Extracted data entries:
· · · · · · ·
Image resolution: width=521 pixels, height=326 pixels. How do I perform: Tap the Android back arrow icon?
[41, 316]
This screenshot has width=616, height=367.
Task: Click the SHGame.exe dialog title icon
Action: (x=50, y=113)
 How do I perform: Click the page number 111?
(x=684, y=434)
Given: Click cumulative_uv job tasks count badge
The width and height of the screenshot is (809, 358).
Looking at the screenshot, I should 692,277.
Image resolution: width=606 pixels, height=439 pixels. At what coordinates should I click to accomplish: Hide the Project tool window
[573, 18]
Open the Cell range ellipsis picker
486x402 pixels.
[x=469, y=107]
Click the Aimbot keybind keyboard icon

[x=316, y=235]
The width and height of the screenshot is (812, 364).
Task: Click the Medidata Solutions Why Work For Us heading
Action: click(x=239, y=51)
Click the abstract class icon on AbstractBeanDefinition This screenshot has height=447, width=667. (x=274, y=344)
· · · · · · ·
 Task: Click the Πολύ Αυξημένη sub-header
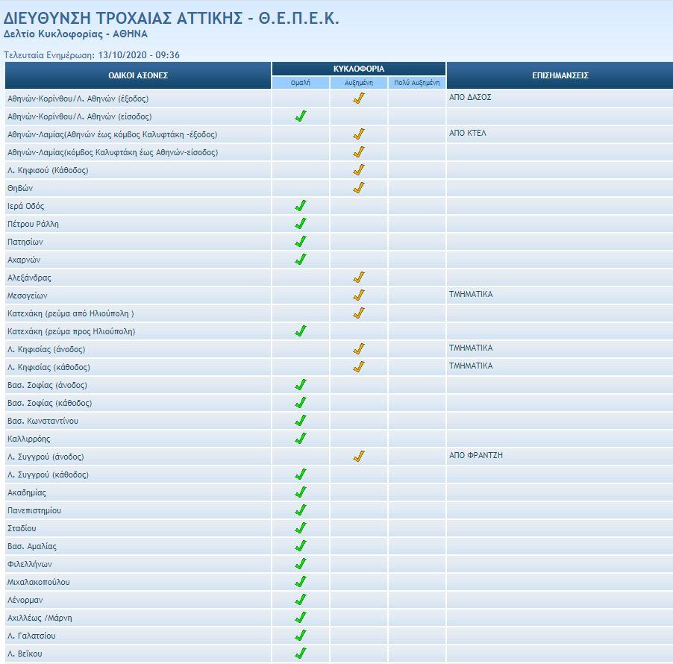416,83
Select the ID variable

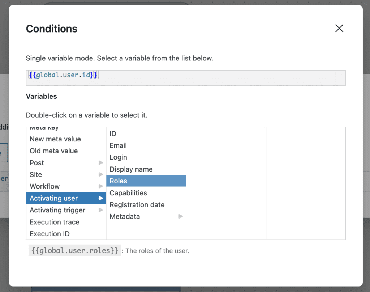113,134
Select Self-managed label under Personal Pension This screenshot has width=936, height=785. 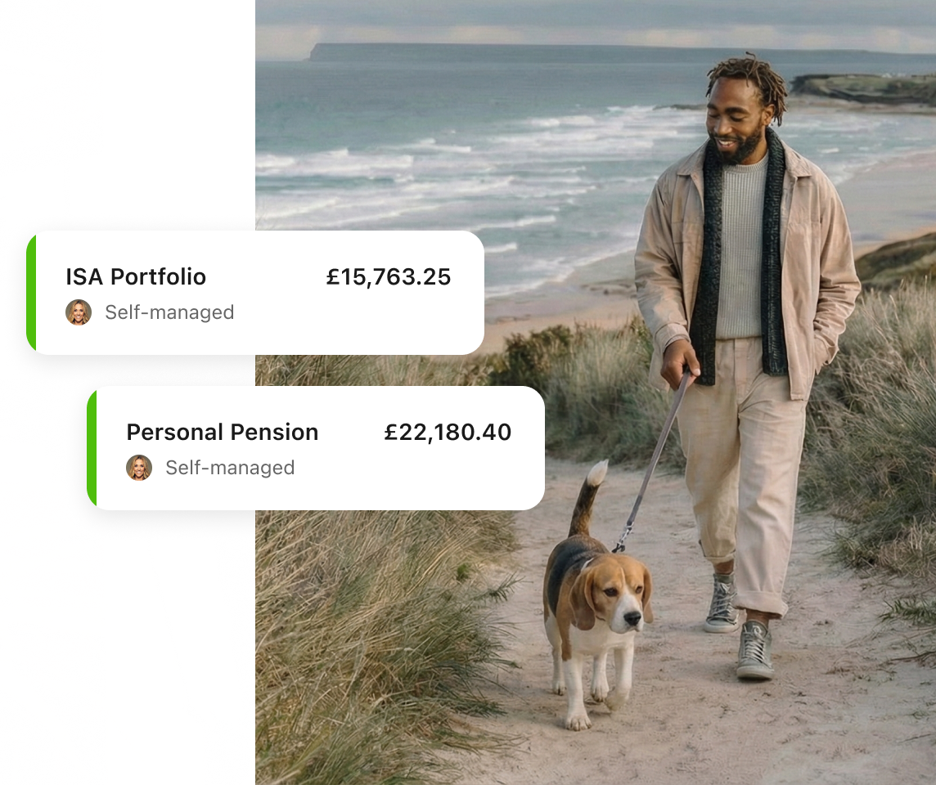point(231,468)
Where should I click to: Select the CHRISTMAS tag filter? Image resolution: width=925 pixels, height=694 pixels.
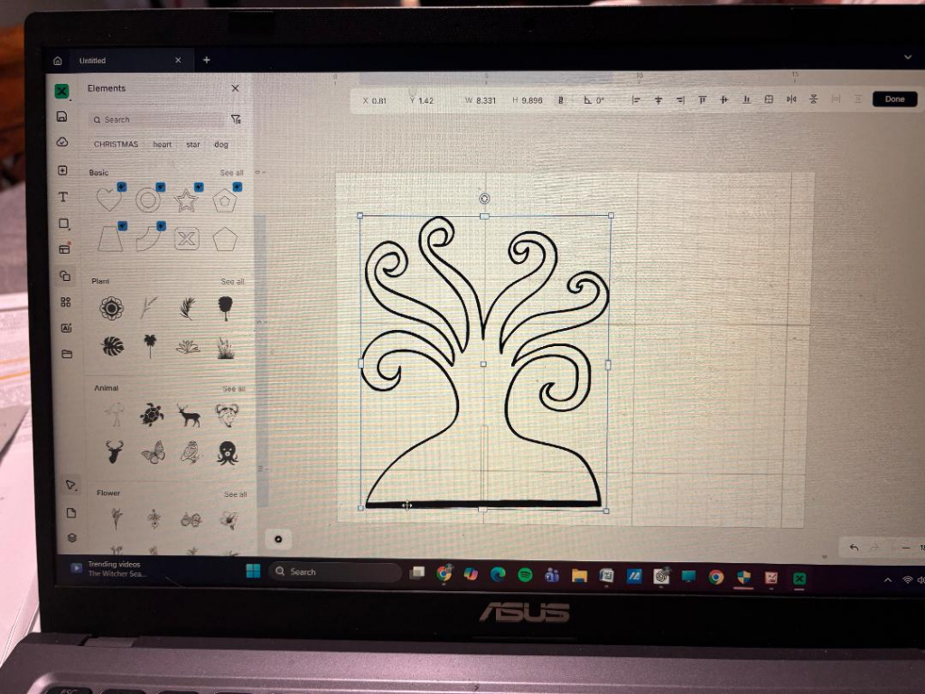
· · · · · · ·
* Instructions for the task *
Return, word for word, the lines of the data above from the line with "Click the Aimbot keybind keyboard icon" through the line with "Click the abstract", inclusive.

* Solution to this exercise *
Click the Aimbot keybind keyboard icon

[x=316, y=235]
The width and height of the screenshot is (812, 364).
Task: Click the Medidata Solutions Why Work For Us heading
Action: click(x=239, y=51)
Click the abstract class icon on AbstractBeanDefinition This screenshot has height=447, width=667. (x=274, y=344)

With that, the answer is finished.